Когда были получены данные химического анализа, было вынесено окончательное суждение: «Химическим исследованием внутренних органов и крови определено наличие цианистых соединений. Таким образом, необходимо сделать вывод, что смерть… наступила в результате отравления цианистыми соединениями».
К такому же выводу пришли относительно причины смерти Магды Геббельс.
Ночлег
Поздно ночью 3 мая в поисках ночлега мы оказались на окраине Берлина, в Бисдорфе.
Когда мы шли по темной, глухой улице, я вдруг услышала свист соловья.
Сейчас, когда пишу об этом, мне трудно объяснить, чем он тогда так поразил меня.
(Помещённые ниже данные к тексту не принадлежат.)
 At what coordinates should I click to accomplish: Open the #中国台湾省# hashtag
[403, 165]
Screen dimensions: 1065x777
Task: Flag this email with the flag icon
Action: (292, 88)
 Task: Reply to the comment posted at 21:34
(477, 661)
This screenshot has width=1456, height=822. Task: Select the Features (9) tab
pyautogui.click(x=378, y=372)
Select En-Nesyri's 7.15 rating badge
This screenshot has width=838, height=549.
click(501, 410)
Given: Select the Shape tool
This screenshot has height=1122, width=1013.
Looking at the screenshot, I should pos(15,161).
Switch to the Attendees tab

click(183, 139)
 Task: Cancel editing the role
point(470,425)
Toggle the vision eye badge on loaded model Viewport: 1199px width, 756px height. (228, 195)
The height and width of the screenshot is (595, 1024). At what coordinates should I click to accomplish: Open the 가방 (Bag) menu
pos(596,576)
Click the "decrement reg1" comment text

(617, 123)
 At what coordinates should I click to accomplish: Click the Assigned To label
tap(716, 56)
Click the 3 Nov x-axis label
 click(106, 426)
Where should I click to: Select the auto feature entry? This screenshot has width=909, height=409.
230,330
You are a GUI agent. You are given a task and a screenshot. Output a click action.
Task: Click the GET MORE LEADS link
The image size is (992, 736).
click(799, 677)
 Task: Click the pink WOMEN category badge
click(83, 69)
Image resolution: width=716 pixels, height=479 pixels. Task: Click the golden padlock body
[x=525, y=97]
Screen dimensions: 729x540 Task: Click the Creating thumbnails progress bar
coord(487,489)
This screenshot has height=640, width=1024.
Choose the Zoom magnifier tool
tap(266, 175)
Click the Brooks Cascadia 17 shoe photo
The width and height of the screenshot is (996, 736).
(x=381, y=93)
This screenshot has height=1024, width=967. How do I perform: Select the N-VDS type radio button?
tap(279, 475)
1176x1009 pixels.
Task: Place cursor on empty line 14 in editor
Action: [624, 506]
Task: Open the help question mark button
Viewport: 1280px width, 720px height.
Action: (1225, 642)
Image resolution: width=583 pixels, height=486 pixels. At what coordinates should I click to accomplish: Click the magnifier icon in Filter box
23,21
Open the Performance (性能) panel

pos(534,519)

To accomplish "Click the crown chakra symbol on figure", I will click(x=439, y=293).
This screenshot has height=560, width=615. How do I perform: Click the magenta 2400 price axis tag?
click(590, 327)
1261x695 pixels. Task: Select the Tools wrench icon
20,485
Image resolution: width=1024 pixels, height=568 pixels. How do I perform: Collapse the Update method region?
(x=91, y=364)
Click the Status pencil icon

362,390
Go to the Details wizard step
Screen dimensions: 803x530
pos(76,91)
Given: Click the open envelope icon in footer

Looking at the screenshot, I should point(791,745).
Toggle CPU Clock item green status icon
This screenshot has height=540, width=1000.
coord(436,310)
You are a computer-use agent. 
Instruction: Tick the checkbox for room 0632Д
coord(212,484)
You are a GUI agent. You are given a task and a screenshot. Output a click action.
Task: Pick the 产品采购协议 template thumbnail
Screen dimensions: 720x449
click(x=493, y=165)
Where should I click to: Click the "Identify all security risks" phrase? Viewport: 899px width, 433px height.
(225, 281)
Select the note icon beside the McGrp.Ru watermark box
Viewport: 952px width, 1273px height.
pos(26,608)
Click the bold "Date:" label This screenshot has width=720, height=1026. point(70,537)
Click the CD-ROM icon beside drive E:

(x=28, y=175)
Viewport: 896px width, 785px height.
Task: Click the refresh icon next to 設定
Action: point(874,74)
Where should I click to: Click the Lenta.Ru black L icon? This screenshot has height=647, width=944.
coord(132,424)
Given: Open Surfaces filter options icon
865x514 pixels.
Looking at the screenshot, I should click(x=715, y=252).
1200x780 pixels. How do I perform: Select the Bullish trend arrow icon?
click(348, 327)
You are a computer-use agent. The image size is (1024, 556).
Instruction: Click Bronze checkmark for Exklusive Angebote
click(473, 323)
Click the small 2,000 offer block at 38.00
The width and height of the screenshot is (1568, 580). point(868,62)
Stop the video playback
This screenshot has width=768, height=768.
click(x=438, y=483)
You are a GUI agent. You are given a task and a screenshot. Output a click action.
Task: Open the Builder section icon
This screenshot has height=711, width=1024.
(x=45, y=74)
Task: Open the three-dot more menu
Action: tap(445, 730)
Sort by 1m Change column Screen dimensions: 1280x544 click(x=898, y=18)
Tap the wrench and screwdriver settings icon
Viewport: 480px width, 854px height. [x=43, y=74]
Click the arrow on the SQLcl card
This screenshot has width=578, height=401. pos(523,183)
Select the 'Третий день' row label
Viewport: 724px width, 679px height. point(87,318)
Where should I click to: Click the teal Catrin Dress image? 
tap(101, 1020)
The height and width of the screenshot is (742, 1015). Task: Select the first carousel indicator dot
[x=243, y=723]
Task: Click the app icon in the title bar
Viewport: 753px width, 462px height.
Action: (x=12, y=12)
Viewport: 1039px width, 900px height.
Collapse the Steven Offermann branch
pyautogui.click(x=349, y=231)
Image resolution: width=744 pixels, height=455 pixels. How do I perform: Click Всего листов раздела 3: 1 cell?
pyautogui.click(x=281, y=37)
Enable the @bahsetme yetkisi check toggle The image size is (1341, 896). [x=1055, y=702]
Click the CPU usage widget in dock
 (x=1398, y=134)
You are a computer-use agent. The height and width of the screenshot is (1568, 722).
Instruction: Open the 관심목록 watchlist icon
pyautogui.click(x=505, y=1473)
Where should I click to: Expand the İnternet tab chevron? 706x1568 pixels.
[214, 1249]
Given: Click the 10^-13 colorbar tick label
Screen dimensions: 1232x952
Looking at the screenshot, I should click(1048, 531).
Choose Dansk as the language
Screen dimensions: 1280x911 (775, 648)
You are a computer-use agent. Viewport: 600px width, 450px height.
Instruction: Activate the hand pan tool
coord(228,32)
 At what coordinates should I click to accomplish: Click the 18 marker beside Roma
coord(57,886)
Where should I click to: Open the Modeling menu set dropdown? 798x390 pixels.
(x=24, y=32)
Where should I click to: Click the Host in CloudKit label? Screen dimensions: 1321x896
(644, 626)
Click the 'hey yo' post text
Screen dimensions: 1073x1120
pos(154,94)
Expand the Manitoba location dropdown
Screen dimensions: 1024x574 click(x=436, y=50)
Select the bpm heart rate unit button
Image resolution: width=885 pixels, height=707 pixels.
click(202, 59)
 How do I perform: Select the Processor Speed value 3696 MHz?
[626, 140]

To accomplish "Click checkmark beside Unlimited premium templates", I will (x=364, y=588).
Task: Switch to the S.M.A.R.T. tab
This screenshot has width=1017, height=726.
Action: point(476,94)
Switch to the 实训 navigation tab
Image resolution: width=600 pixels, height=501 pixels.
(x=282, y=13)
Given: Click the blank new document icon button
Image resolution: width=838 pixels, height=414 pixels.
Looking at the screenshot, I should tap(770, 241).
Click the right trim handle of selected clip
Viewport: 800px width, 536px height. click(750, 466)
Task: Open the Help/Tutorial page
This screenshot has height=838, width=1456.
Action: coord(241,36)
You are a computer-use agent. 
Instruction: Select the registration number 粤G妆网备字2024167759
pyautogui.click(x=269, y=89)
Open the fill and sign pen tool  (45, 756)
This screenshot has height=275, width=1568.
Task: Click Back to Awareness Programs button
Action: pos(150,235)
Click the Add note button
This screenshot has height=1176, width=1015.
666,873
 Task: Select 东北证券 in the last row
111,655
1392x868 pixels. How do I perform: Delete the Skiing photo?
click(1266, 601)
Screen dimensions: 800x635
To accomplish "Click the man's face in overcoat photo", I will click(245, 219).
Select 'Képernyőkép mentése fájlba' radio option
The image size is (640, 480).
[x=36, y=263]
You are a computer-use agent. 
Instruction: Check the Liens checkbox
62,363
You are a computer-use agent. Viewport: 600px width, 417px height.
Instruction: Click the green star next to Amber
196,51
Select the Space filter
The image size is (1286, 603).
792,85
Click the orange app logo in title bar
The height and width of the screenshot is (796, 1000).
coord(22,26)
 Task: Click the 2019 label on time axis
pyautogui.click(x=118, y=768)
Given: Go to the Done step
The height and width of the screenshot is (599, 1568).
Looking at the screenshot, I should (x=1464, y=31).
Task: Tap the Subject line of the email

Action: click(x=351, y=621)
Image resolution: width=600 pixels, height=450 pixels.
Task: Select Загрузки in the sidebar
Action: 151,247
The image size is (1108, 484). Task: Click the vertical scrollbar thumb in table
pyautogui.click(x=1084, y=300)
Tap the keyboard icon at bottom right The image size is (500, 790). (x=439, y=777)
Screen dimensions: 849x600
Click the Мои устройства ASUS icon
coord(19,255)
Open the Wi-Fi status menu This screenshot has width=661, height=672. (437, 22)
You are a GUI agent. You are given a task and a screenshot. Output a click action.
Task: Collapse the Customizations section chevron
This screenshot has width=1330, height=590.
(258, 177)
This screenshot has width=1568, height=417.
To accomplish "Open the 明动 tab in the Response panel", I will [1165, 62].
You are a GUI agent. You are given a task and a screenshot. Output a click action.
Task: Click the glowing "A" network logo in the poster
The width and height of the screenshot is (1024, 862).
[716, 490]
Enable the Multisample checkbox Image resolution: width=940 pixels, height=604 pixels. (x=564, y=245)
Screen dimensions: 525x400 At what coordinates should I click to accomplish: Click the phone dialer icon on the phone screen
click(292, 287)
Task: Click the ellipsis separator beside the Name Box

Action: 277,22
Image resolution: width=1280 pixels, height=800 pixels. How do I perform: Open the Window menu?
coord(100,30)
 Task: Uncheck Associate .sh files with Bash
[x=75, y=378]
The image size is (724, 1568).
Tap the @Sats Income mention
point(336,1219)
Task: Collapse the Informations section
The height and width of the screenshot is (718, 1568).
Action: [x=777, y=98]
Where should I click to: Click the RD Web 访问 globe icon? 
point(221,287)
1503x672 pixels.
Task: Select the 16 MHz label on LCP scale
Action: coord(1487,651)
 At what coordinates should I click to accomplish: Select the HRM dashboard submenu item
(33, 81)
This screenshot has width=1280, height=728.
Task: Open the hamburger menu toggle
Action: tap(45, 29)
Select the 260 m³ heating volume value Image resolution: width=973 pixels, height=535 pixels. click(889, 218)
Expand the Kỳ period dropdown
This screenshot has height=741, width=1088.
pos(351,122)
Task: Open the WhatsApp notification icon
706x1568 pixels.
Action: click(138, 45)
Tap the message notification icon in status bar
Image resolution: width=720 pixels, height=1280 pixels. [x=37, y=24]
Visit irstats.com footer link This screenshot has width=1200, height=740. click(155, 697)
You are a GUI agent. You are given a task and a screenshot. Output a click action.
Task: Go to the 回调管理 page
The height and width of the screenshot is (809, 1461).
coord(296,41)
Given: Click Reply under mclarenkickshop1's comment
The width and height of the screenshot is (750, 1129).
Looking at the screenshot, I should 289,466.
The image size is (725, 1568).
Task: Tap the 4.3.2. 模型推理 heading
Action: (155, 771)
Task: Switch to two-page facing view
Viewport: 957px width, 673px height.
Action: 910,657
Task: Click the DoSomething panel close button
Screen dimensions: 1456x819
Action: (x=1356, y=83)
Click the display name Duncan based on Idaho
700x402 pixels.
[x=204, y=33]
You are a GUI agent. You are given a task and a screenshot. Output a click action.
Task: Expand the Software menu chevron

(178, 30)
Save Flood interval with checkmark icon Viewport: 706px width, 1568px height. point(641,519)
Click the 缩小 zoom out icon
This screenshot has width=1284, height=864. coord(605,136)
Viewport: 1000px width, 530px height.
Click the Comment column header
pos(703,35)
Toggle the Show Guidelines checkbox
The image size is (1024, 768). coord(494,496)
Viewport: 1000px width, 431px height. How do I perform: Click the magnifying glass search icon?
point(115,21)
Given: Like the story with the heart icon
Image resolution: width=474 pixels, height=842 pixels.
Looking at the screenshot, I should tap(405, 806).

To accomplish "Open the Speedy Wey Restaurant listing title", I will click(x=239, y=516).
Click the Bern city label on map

Казалось, здесь, в Берлине, не только все живое, но даже камни вовлечены в войну, подчиняются ее законам. А тут вдруг — соловей, несмотря ни на что, нерушимо выполняет свое соловьиное дело.
После всего, что тут было, на затихшей берлинской улице свист соловья был удивительной вестью о живой жизни.
Мы попали в какой-то дом и поднялись по темной лестнице. Постучались. С чувством скованности вошли в квартиру людей, только что переживших катастрофу падения города.
Это была скромная квартира. Хозяева ее, пожилые супруги в стеганых халатах, потревоженные нашим неожиданным приходом, предоставили нам две комнаты, а сами, видимо, долго не могли заснуть: тихие шаги их доносились из коридора. Я легла на диван, и позабытые в войну душные запахи нафталина и лаврового листа обступили меня.
Четыре года… Когда война началась, я училась на литературном факультете.
В оставшемся незавешенным окне был виден кусок розового неба — это зарево стихающих пожаров. Удивительная после дней беспрерывных боев тишина была благодатью, от которой с непривычки цепенело сердце.
Сквозь напряжение этих дней пронзительно пробилась мысль: «Мы в Берлине» — и отшибла сон.
Было довольно светло. Со стены напротив выступили оленьи рога. Потом я разглядела на столе свежесрезанные цветы в вазе, в клетке — маленького попугая. Он проснулся, поскакал по игрушечной лесенке и принялся раскачиваться на крохотных качелях.
Подсвечивая карманным фонариком, я прочла на стене в рамке:
«Der Himmel, bewahre uns vor Regen und Wind und vor Kameraden, die keine sind»[26].
Стена была увешана фотографиями мальчика: вот он вскарабкался на деревянную лошадь, вот лежит на пляже, примостив голову на вытянутые ноги девушки в полосатом купальнике. Вот он уже военный, стоит в новой, ловко пригнанной форме, в руке у него тяжелая полевая каска. А вот он на групповой фотографии в веселой компании военных. В центре снимка — бутылка. Кто-то воздел каску на штык. Подписано: «Prosit»[27].